PipelineResult
- class PipelineResult(random_seed: int, model: ~pykeen.models.base.Model, training: ~pykeen.triples.triples_factory.CoreTriplesFactory, training_loop: ~pykeen.training.training_loop.TrainingLoop, losses: list[float], metric_results: ~pykeen.evaluation.evaluator.MetricResults, train_seconds: float, evaluate_seconds: float, stopper: ~pykeen.stoppers.stopper.Stopper | None = None, configuration: ~collections.abc.Mapping[str, ~typing.Any] = <factory>, metadata: ~collections.abc.MutableMapping[str, ~typing.Any] = <factory>, version: str = <factory>, git_hash: str = <factory>)[source]
Bases:
ResultA dataclass containing the results of running
pykeen.pipeline.pipeline().Attributes Summary
The configuration
How long in seconds did evaluation take?
The git hash of PyKEEN used to create these results
The losses during training
Any additional metadata as a dictionary
The results evaluated by the pipeline
The model trained by the pipeline
The random seed used at the beginning of the pipeline
An early stopper
The title of the experiment.
How long in seconds did training take?
The training triples
The training loop used by the pipeline
The version of PyKEEN used to create these results
Methods Summary
get_metric(key)Get the given metric out of the metric result object.
plot(**kwargs)Plot all plots.
plot_early_stopping(**kwargs)Plot the evaluations during early stopping.
plot_er(**kwargs)Plot the reduced entities and relation vectors in 2D.
plot_losses(**kwargs)Plot the losses per epoch.
save_model(path)Save the trained model to the given path using
torch.save().save_to_directory(directory, *[, ...])Save all artifacts in the given directory.
save_to_ftp(directory, ftp)Save all artifacts to the given directory in the FTP server.

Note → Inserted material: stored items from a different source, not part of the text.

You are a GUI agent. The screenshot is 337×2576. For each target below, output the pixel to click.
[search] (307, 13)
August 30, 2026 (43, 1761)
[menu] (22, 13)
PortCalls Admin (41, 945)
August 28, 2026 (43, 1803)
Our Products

save_to_s3(directory, bucket[, s3])Save all artifacts to the given directory in an S3 Bucket.
Attributes Documentation
- Parameters:
random_seed (int)
model (Model)
training (CoreTriplesFactory)
training_loop (TrainingLoop)
metric_results (MetricResults)
train_seconds (float)
evaluate_seconds (float)
stopper (Stopper | None)
metadata (MutableMapping[str, Any])
version (str)
git_hash (str)
- evaluate_seconds: float = <dataclasses._MISSING_TYPE object>
How long in seconds did evaluation take?
- git_hash: str = <dataclasses._MISSING_TYPE object>
The git hash of PyKEEN used to create these results
- metadata: MutableMapping[str, Any] = <dataclasses._MISSING_TYPE object>
Any additional metadata as a dictionary
- metric_results: MetricResults = <dataclasses._MISSING_TYPE object>
The results evaluated by the pipeline
- random_seed: int = <dataclasses._MISSING_TYPE object>
The random seed used at the beginning of the pipeline
- title
The title of the experiment.
- training: CoreTriplesFactory = <dataclasses._MISSING_TYPE object>
The training triples
- training_loop: TrainingLoop = <dataclasses._MISSING_TYPE object>
The training loop used by the pipeline
- version: str = <dataclasses._MISSING_TYPE object>
The version of PyKEEN used to create these results
Methods Documentation
- plot(**kwargs)[source]
Plot all plots.
- Parameters:
kwargs – The keyword arguments passed to
pykeen.pipeline_plot.plot()- Returns:
The axis
- plot_early_stopping(**kwargs)[source]
Plot the evaluations during early stopping.
- Parameters:
kwargs – The keyword arguments passed to
pykeen.pipeline.plot_utils.plot_early_stopping()- Returns:
The axis
- plot_er(**kwargs)[source]
Plot the reduced entities and relation vectors in 2D.
- Parameters:
kwargs – The keyword arguments passed to
pykeen.pipeline.plot_utils.plot_er()- Returns:
The axis
Warning
Plotting relations and entities on the same plot is only meaningful for translational distance models like TransE.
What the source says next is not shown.